🤖 AI Summary
To address the challenge of real-time collision avoidance and coordinated control for mobile manipulators in dense environments, this paper proposes a lightweight reactive control framework based on Gaussian Splatting. The method bypasses computationally expensive global path planning by integrating geometric constraints and rasterization-accelerated collision queries within a unified quadratic programming (QP) formulation, enabling joint optimization of base and manipulator motion while preserving target pose accuracy and ensuring collision-free operation. Its key contributions are: (i) the first use of Gaussian Splatting as a geometric proxy for real-time collision detection; (ii) two efficient robot–obstacle distance estimation algorithms; and (iii) tight coupling of geometric reasoning with differentiable rasterization for low-latency collision querying.

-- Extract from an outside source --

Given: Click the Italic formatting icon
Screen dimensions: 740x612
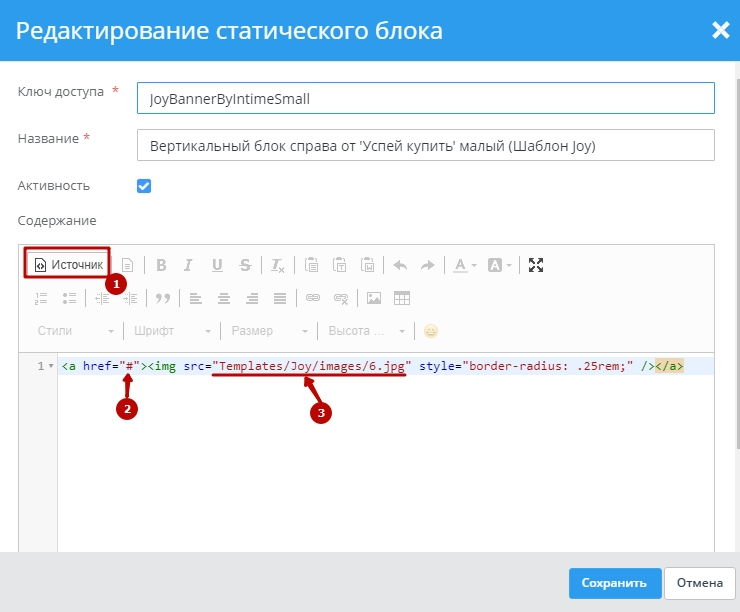Looking at the screenshot, I should pos(188,265).
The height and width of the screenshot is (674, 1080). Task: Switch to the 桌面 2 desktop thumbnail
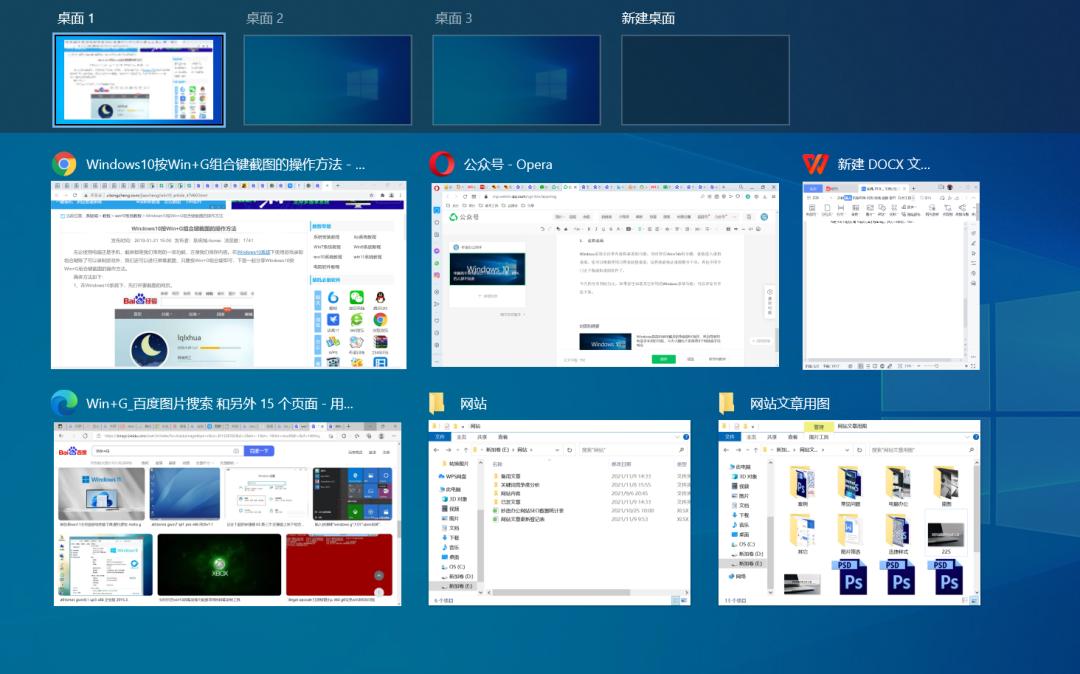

Evaluated on both synthetic and real-world scanned scenes, the approach achieves a 32% improvement in obstacle avoidance success rate and maintains single-step control latency below 15 ms—performance approaching that of an ideal ground-truth controller.
📝 Abstract
Reactive control can gracefully coordinate the motion of the base and the arm of a mobile manipulator. However, incorporating an accurate representation of the environment to avoid obstacles without involving costly planning remains a challenge. In this work, we present ReMoSPLAT, a reactive controller based on a quadratic program formulation for mobile manipulation that leverages a Gaussian Splat representation for collision avoidance. By integrating additional constraints and costs into the optimisation formulation, a mobile manipulator platform can reach its intended end effector pose while avoiding obstacles, even in cluttered scenes. We investigate the trade-offs of two methods for efficiently calculating robot-obstacle distances, comparing a purely geometric approach with a rasterisation-based approach. Our experiments in simulation on both synthetic and real-world scans demonstrate the feasibility of our method, showing that the proposed approach achieves performance comparable to controllers that rely on perfect ground-truth information.